## INSTRUCTIONS TO FOLLOW
Please restate, exactly as written, the lines running from the beginning of the material through the line that has "Given: Switch to Impresora 3D category" in it.

## RECORDS FOR THIS TASK
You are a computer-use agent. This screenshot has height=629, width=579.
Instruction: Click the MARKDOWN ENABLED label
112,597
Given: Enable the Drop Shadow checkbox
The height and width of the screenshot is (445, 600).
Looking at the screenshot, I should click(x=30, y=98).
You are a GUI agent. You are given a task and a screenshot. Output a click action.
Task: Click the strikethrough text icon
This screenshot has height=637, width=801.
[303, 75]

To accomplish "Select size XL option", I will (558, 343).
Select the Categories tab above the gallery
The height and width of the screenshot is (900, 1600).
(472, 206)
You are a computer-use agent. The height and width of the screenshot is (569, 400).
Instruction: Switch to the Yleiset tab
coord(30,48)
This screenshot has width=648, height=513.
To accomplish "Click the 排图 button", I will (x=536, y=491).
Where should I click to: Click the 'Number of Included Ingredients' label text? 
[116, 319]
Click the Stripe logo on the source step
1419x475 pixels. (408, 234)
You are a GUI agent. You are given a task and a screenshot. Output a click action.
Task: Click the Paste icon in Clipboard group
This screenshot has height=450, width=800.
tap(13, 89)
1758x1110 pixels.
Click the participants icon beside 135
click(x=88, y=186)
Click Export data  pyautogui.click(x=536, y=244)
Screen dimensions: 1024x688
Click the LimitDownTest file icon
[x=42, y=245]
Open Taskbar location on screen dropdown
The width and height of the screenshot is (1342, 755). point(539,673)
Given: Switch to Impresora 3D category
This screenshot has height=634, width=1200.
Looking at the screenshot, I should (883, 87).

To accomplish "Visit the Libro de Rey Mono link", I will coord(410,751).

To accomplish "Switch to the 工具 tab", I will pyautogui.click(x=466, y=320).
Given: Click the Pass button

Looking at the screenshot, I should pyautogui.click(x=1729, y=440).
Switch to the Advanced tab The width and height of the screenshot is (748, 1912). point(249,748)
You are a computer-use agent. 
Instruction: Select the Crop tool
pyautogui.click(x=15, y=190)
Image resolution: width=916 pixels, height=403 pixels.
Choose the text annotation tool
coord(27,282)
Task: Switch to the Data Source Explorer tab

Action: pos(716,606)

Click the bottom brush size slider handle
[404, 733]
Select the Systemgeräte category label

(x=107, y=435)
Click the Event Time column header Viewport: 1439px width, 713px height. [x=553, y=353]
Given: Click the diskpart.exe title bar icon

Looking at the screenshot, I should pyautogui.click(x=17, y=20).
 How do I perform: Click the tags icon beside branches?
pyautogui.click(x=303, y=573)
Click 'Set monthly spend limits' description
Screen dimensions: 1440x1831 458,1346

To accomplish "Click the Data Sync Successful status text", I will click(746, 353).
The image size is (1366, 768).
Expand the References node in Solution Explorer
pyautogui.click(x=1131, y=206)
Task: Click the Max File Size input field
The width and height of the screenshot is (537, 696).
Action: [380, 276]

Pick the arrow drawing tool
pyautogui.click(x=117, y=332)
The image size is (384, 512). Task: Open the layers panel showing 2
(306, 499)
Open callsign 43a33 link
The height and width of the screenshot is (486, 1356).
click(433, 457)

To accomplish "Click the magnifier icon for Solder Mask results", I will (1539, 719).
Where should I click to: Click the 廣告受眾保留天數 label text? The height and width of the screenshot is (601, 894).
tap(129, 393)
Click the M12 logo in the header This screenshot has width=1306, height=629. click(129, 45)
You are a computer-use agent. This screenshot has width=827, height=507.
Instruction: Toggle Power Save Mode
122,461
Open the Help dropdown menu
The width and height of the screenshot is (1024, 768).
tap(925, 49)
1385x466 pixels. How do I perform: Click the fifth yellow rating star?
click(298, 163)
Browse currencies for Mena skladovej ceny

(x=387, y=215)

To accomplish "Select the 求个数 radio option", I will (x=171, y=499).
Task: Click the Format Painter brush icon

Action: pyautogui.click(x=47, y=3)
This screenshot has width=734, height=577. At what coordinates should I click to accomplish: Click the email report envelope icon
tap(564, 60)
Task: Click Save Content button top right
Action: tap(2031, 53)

## EXERCISE OUTPUT
You are a computer-use agent. This screenshot has height=629, width=579.
Instruction: Click the MARKDOWN ENABLED label
112,597
Given: Enable the Drop Shadow checkbox
The height and width of the screenshot is (445, 600).
Looking at the screenshot, I should click(x=30, y=98).
You are a GUI agent. You are given a task and a screenshot. Output a click action.
Task: Click the strikethrough text icon
This screenshot has height=637, width=801.
[303, 75]

To accomplish "Select size XL option", I will (558, 343).
Select the Categories tab above the gallery
The height and width of the screenshot is (900, 1600).
(472, 206)
You are a computer-use agent. The height and width of the screenshot is (569, 400).
Instruction: Switch to the Yleiset tab
coord(30,48)
This screenshot has width=648, height=513.
To accomplish "Click the 排图 button", I will (x=536, y=491).
Where should I click to: Click the 'Number of Included Ingredients' label text? 
[116, 319]
Click the Stripe logo on the source step
1419x475 pixels. (408, 234)
You are a GUI agent. You are given a task and a screenshot. Output a click action.
Task: Click the Paste icon in Clipboard group
This screenshot has height=450, width=800.
tap(13, 89)
1758x1110 pixels.
Click the participants icon beside 135
click(x=88, y=186)
Click Export data  pyautogui.click(x=536, y=244)
Screen dimensions: 1024x688
Click the LimitDownTest file icon
[x=42, y=245]
Open Taskbar location on screen dropdown
The width and height of the screenshot is (1342, 755). point(539,673)
Given: Switch to Impresora 3D category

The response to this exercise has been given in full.